What you have to do: An exact copy of the listing is what is needed; please output it in full.
--------------------
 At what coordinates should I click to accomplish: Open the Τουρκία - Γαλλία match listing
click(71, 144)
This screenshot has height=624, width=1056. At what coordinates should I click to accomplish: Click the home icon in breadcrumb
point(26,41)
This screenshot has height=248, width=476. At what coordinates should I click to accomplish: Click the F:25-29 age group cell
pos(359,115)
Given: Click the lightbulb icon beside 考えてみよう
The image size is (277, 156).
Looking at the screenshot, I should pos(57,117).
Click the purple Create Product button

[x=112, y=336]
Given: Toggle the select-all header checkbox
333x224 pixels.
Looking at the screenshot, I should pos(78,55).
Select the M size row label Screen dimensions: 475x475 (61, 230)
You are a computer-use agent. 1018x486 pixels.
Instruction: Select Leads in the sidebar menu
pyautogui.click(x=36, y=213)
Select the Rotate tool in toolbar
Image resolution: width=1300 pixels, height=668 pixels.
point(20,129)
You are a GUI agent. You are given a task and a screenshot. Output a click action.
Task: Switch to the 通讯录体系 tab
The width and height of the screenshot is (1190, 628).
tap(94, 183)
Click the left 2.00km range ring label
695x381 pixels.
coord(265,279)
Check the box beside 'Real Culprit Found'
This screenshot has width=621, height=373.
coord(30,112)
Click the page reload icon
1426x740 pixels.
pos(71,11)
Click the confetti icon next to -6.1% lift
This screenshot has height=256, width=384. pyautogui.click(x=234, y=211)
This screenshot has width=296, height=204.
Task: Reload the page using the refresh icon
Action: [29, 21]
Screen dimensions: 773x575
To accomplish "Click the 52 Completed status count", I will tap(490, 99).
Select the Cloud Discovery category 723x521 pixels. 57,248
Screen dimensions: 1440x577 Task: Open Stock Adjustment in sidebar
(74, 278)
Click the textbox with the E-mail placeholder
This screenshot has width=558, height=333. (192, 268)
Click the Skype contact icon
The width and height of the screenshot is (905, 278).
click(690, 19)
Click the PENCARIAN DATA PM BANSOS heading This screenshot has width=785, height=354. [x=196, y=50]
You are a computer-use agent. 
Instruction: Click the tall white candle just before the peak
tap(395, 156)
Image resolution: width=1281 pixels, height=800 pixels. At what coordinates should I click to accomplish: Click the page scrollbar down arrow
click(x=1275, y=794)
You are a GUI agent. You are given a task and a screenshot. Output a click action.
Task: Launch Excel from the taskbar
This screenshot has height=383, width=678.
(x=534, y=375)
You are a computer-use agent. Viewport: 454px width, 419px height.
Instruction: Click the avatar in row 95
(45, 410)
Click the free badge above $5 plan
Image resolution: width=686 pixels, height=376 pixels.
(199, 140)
--------------------
Result of this exercise:
 At what coordinates should I click to accomplish: Open the Τουρκία - Γαλλία match listing
click(71, 144)
This screenshot has height=624, width=1056. At what coordinates should I click to accomplish: Click the home icon in breadcrumb
point(26,41)
This screenshot has height=248, width=476. At what coordinates should I click to accomplish: Click the F:25-29 age group cell
pos(359,115)
Given: Click the lightbulb icon beside 考えてみよう
The image size is (277, 156).
Looking at the screenshot, I should pos(57,117).
Click the purple Create Product button

[x=112, y=336]
Given: Toggle the select-all header checkbox
333x224 pixels.
Looking at the screenshot, I should pos(78,55).
Select the M size row label Screen dimensions: 475x475 (61, 230)
You are a computer-use agent. 1018x486 pixels.
Instruction: Select Leads in the sidebar menu
pyautogui.click(x=36, y=213)
Select the Rotate tool in toolbar
Image resolution: width=1300 pixels, height=668 pixels.
point(20,129)
You are a GUI agent. You are given a task and a screenshot. Output a click action.
Task: Switch to the 通讯录体系 tab
The width and height of the screenshot is (1190, 628).
tap(94, 183)
Click the left 2.00km range ring label
695x381 pixels.
coord(265,279)
Check the box beside 'Real Culprit Found'
This screenshot has width=621, height=373.
coord(30,112)
Click the page reload icon
1426x740 pixels.
pos(71,11)
Click the confetti icon next to -6.1% lift
This screenshot has height=256, width=384. pyautogui.click(x=234, y=211)
This screenshot has width=296, height=204.
Task: Reload the page using the refresh icon
Action: [29, 21]
Screen dimensions: 773x575
To accomplish "Click the 52 Completed status count", I will tap(490, 99).
Select the Cloud Discovery category 723x521 pixels. 57,248
Screen dimensions: 1440x577 Task: Open Stock Adjustment in sidebar
(74, 278)
Click the textbox with the E-mail placeholder
This screenshot has width=558, height=333. (192, 268)
Click the Skype contact icon
The width and height of the screenshot is (905, 278).
click(690, 19)
Click the PENCARIAN DATA PM BANSOS heading This screenshot has width=785, height=354. [x=196, y=50]
You are a computer-use agent. 
Instruction: Click the tall white candle just before the peak
tap(395, 156)
Image resolution: width=1281 pixels, height=800 pixels. At what coordinates should I click to accomplish: Click the page scrollbar down arrow
click(x=1275, y=794)
You are a GUI agent. You are given a task and a screenshot. Output a click action.
Task: Launch Excel from the taskbar
This screenshot has height=383, width=678.
(x=534, y=375)
You are a computer-use agent. Viewport: 454px width, 419px height.
Instruction: Click the avatar in row 95
(45, 410)
Click the free badge above $5 plan
Image resolution: width=686 pixels, height=376 pixels.
(199, 140)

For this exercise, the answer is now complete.